La troisième partie « This is (not the end) » dépend d’un contrôle plus rigoureux, moins émotif, alors même qu’il est fait allusion aux morts de bon nombre d’artistes de référence – peintres et poètes -: « Virginia Woolf remplit ses poches de pierres et rentre dans la rivière l’Ouse Sarah Kane se pend avec ses lacets dans la salle de bains de l’hôpital London’s King College ».
Claudine Galea évoque sa propre maladie jugulée, et l’amour se hisse au-delà de la mort paternelle, les dissensions politiques, les visions du monde, les combats pour une vie meilleure.
Pour la metteuse en scène, cette enfance précise touche à toutes les enfances qui développent tiraillements, déchirements et mésententes à propos d’un regard existentiel différent.
Or, le sentiment privilégie l’affectivité, et l’art se doit d’exprimer cet élan, de le transmettre, même si l’expression du sentiment par le langage peut paraître défaillante face à l’expérience intérieure, à l’emprise affective vécue silencieusement : « Parce que tu me parles avec des mots et moi, je te regarde avec des sentiments. » (Jean-Luc Godard, scénario de Pierrot le Fou,1965).
Ici, la déclamation lumineuse de l’interprète répond à toutes les attentes, réunissant justement le mot à l’âme – : « Un sentiment de vie qui brûle les lèvres… ». Valérie Dréville est l’incarnation d’une prêtresse éclairée de nos temps bousculés, prononçant les mots patients en les vivant, à la fois spontanée et distante, chantant a capella, maîtrisant le verbe avec aisance, et souriant :
« Atteinte de mélancolie Ecris Qui prononce encore ce mot aujourd’hui Mélancolie… Un nom de fleur penchée au milieu des falaises un nom pour Emily… »
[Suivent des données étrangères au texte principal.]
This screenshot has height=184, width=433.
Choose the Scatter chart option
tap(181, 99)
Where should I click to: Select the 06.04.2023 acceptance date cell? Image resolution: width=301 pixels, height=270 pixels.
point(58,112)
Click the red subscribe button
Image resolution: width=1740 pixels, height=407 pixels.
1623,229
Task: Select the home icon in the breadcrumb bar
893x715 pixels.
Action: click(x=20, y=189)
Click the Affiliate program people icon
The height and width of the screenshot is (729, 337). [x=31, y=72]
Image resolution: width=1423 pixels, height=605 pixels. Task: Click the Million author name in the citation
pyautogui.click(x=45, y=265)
Un spectacle délicat à l’écoute d’une écriture intense, portée par une présence scénique choisie.
Véronique Hotte
Du 17 au 27 janvier au Théâtre National de Strasbourg, 1 avenue de la Marseillaise 67000. -Strasbourg. Tél : 03 88 24 88 24, tns.fr Du 7 au 11 février 2023 au Théâtre Vidy-Lausanne. Du 11 au 28 janvier 2024 au Théâtre des Bouffes du Nord.